A la suite de ces événements, plusieurs réunions de crises ont été initiées pour tenter de faire prendre raison, les conseillers dissidents. Mais s’il n’y a toujours pas de consensus, le nouveau code électoral permet au parti politique majoritaire de communiquer son choix au Préfet qui sans le consentement des autres conseillers procédera à l’installation du Maire désigné.

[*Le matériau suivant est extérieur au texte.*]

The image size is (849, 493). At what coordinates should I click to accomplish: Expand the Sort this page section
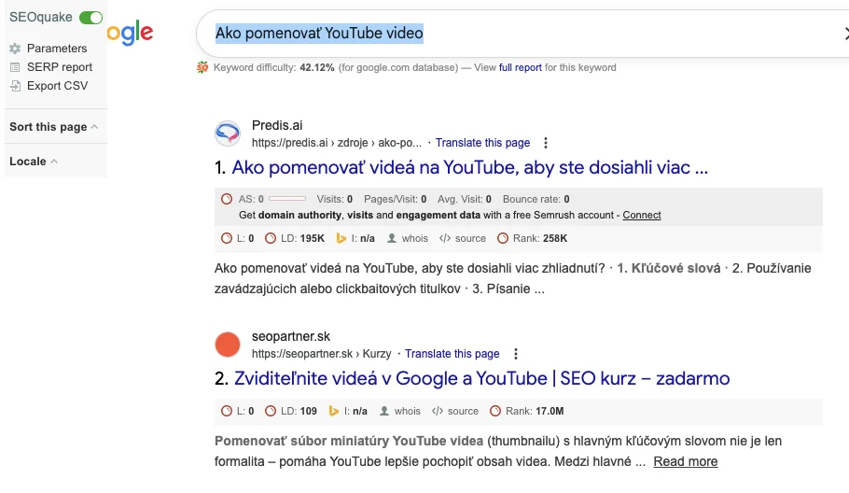[x=53, y=127]
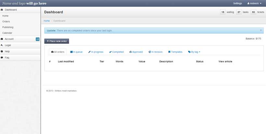Click the Help question mark icon
266x134 pixels.
click(x=2, y=51)
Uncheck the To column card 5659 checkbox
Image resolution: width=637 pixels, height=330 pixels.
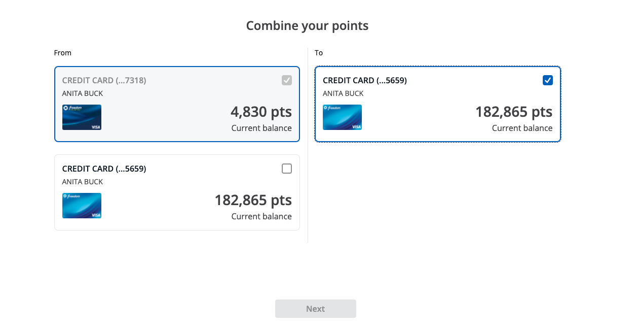click(548, 80)
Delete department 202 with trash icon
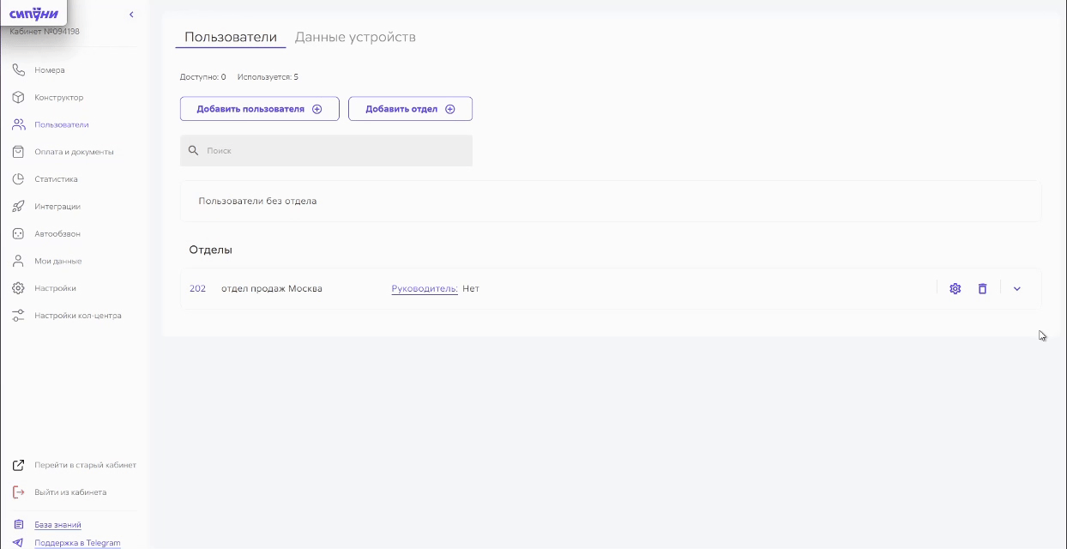 pyautogui.click(x=982, y=289)
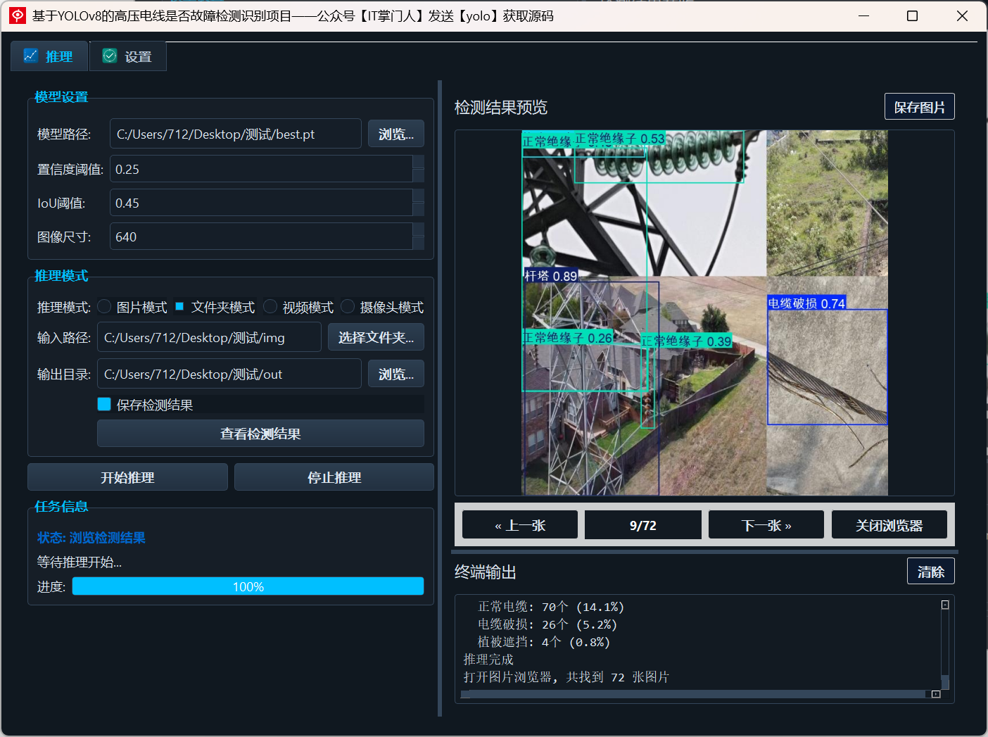Open 查看检测结果 viewer
The width and height of the screenshot is (988, 737).
[260, 434]
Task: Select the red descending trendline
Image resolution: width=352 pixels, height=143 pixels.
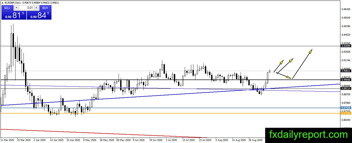Action: pyautogui.click(x=103, y=133)
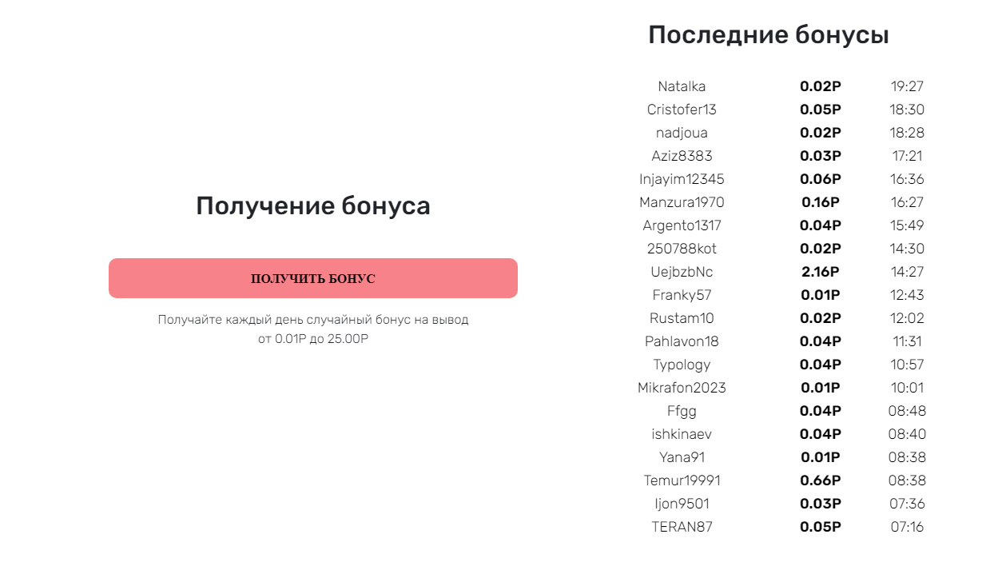Select the Pahlavon18 entry
The width and height of the screenshot is (1006, 582).
pyautogui.click(x=682, y=341)
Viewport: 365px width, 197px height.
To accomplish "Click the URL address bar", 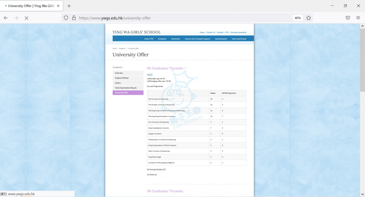I will (178, 18).
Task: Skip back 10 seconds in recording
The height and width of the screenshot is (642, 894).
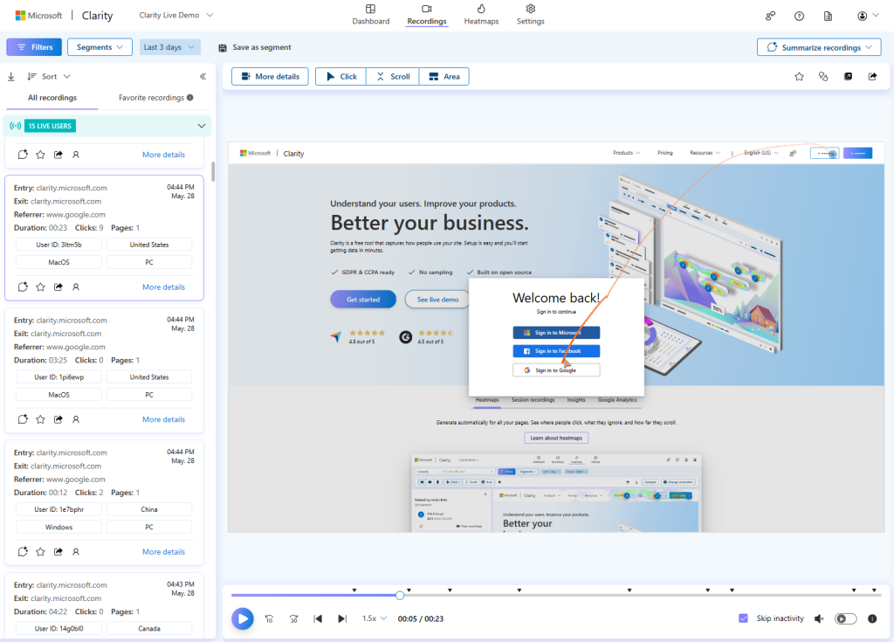Action: pos(269,618)
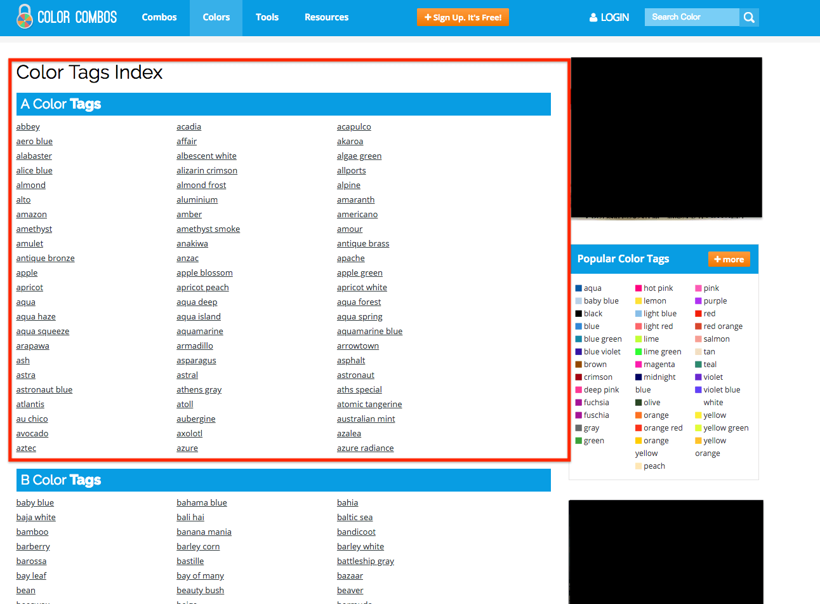Click the + more popular tags button
The width and height of the screenshot is (820, 604).
pyautogui.click(x=729, y=259)
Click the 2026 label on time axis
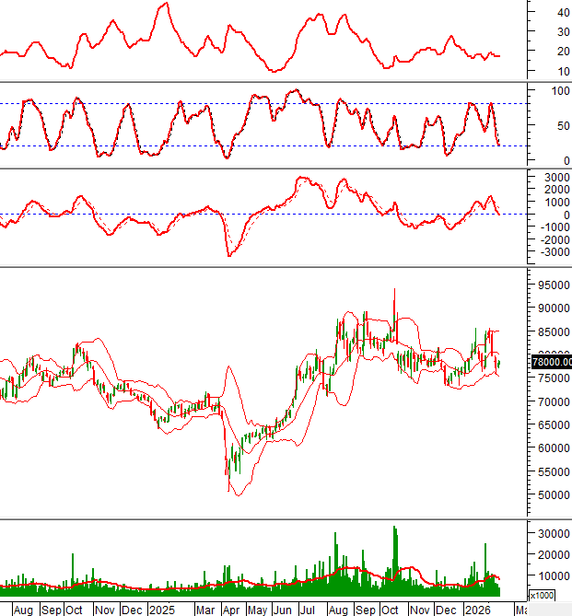Image resolution: width=572 pixels, height=616 pixels. tap(477, 610)
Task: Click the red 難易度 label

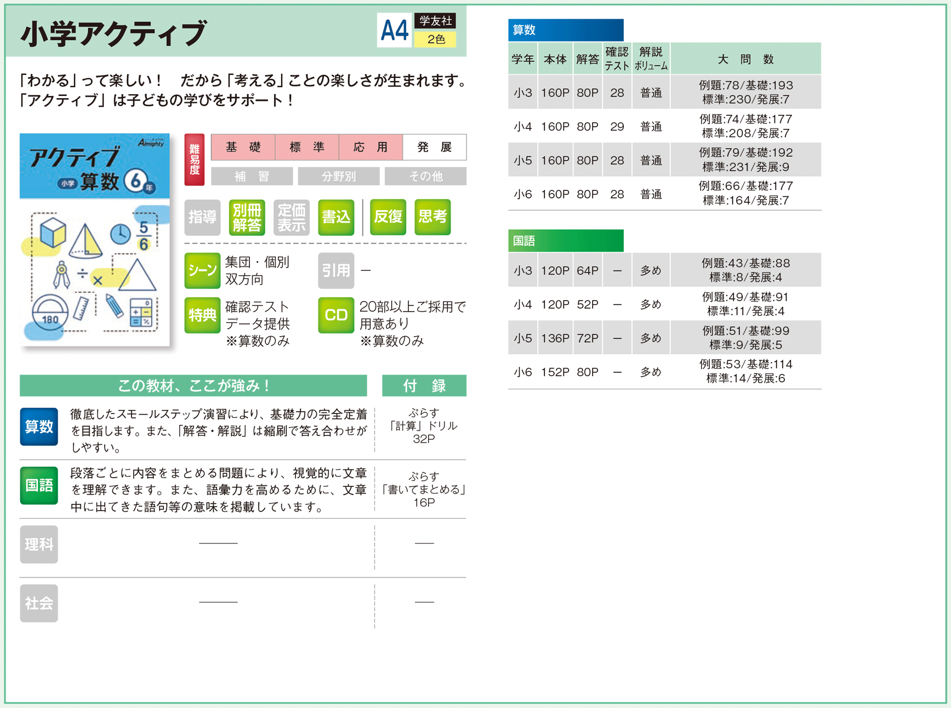Action: 195,160
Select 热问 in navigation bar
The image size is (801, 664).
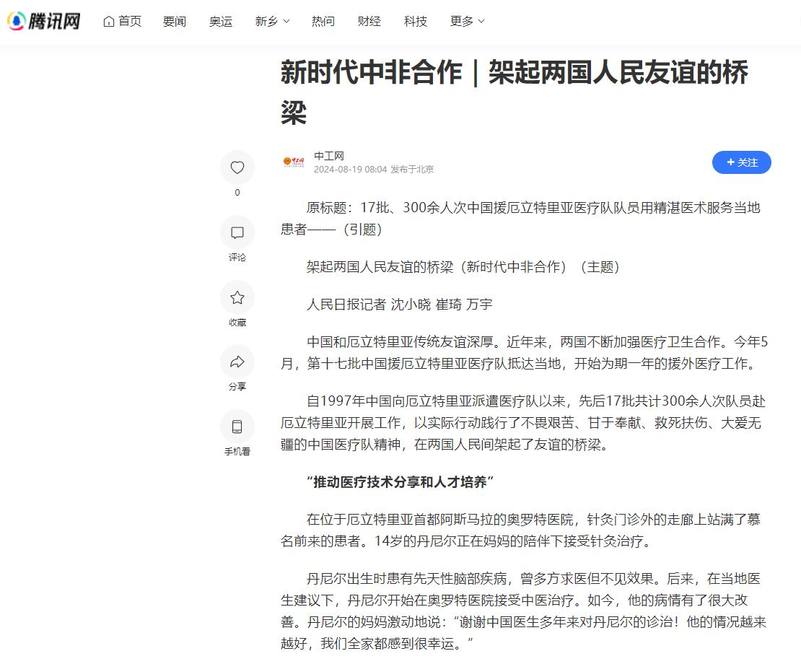point(323,22)
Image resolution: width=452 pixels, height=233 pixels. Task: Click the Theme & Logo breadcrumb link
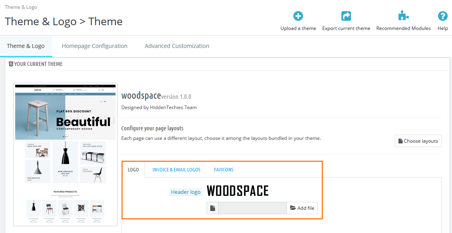coord(21,7)
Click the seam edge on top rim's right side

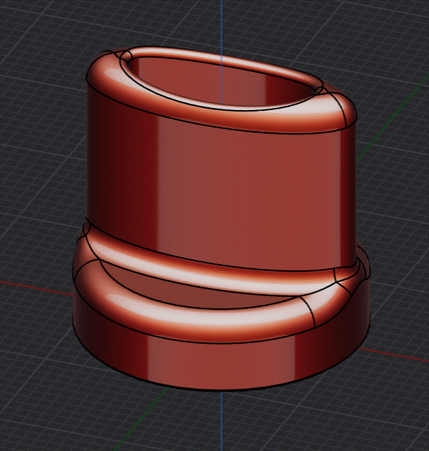pyautogui.click(x=341, y=108)
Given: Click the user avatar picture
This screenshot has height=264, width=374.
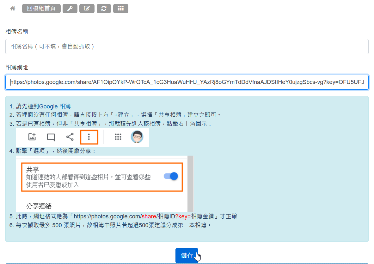Looking at the screenshot, I should click(x=137, y=137).
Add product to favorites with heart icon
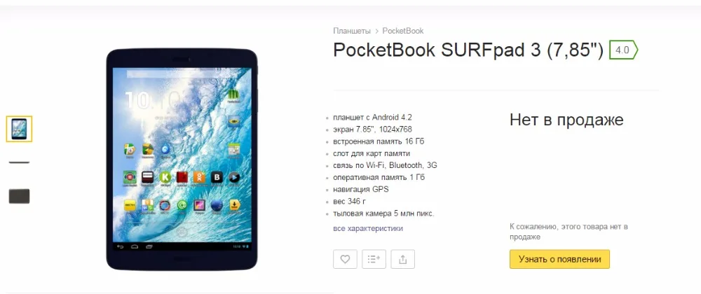 tap(345, 259)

Mais attention, l’installation by force peut détruire la quiétude et mettre un pied sur le système de freinage de la machine de développement de la commune. Car la loi donne désormais plein pouvoir au parti politique pour se faire respecter mais il faudra que le parti reste à l’écoute du peuple et de ses premiers militants au niveau local parce que le Maire qui sera désigné ne sera pas celui du parti mais de la commune et il devrait travailler en synergie avec ses collègues conseillers qui peuvent, si l’usage de la force est le dernier recours du parti, bloquer toutes les sessions jusqu’à obtenir satisfaction. Et de ce fait, le parti aurait mis en péril le développement de toute une commune. Alors attention !!!